Basic Pie Crust

photoMakes 1 pie crust for a 9-inch tart pan

Once you step into the exciting world of pie making, your options are endless. There are many different pie, tart and galette recipes out there, each one specifically tailored to the type of filling you have in mind. Some are very basic, others become more complicated with the addition of eggs and vodka and there are additional options such as patê sucrée, puff pastry and GF pie dough. I have favorites in all categories, but today we are taking baby steps and I’m going to share what I’ve learned about making a basic pie dough which you can use for pies and tarts, alike. I like to use my food processor – using the regular chopping attachment and not the specific dough one as the former turns closer to the bottom of the dough container so it picks up all the water, butter and flour and rolls it nicely into a ball.

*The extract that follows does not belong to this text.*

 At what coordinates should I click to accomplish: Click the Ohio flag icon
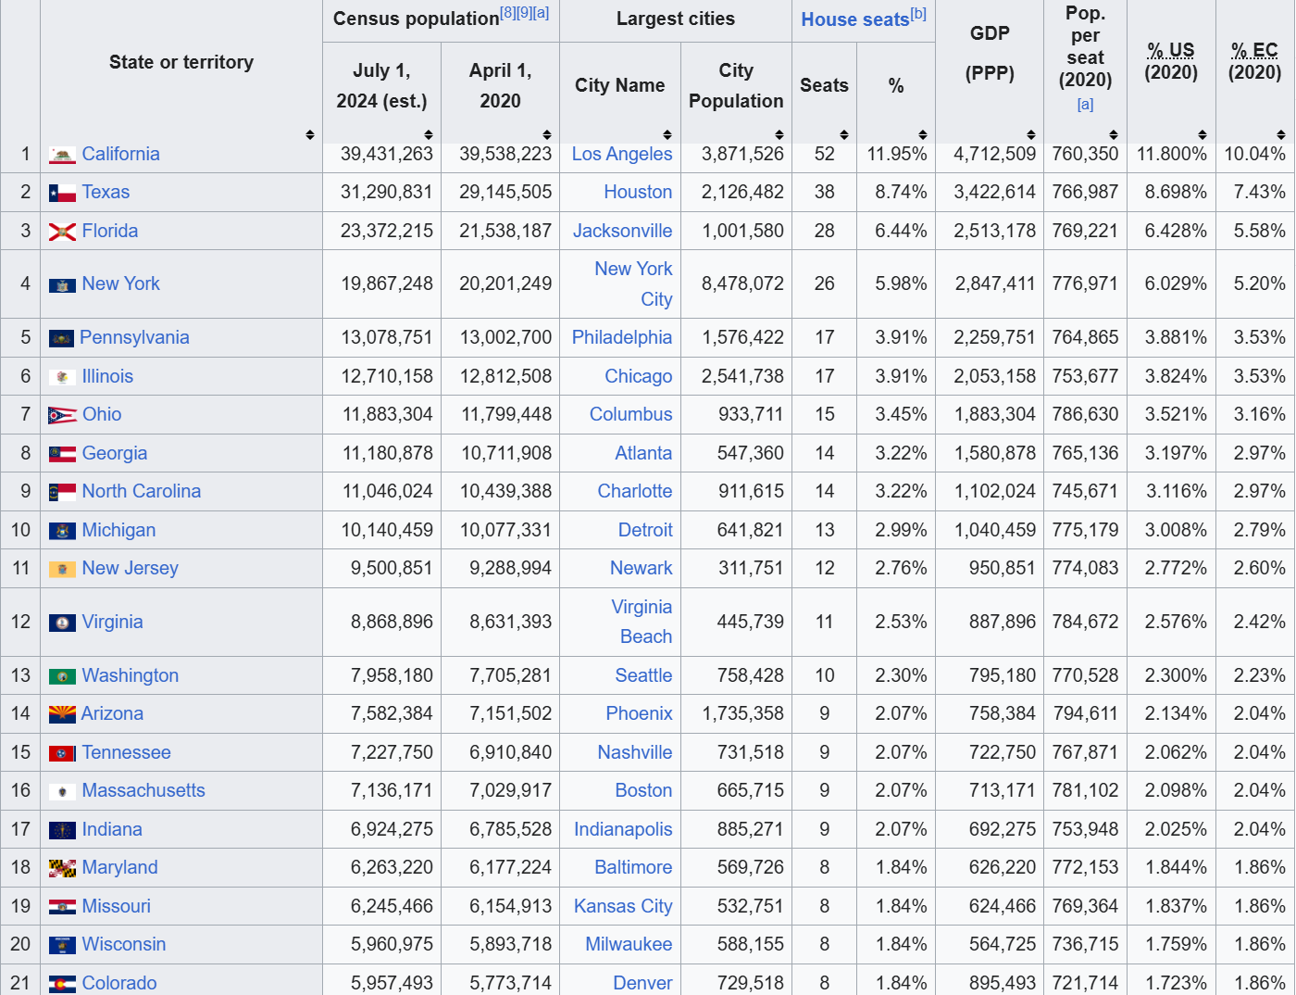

Just what you’d hope for. Making it by hand is a great option as well. Either way, making a pie gives me the opportunity to connect with my inner baker and, at the same time, make a great impression on the dinner table!

Ingredients:
3/4 cup plain white (preferably organic) all purpose flour
1/4 cup whole wheat flour
4 tablespoons unsalted butter (for an 9-inch tart pan), cold
1/2 cup ice cold water
Pinch of salt

Instructions:
Sift the flour and a pinch of sea salt into the food processor
Cut the cold butter into small pieces and put on top of the flour.
Process it for about 20 – 30 seconds
Add ice-cold water through the top, a tablespoon at a time – about 2 2 1/2 should do it – with the machine running. If the past is still in crumbly little bits after a minute or two, add a tablespoon more of water, but remember, the more water you use, the more the crust will shrink if you bake it blind.
The moment it has cohered into a ball, stop, remove it.
At this point instructions vary. The purist wraps the dough in plastic and refrigerates it for at least 30 minutes. My mother-in-law Anne showed me that it’s much easier to immediately roll the pie out into the dish and then chill it. You can even freeze the unbaked pie crust – which is what her mother used to do when she pre-froze several ready-to-bake pie crusts for her 7 children. I prefer this method as I don’t have to struggle with getting the dough to the right temperature to nicely roll it out agin.

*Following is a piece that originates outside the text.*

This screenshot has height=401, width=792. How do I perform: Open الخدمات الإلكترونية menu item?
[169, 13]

If you are making the dough by hand, sift the flour into a large bowl with the salt, add the chopped butter (in this case I use frozen butter and grate it in a box cutter), and work as briskly as you can to rub the fat into the flour with the tips of your fingers only, rather like running grains of hot sand through your fingers. Add the water bit by bit as above; wrap, and chill the dough.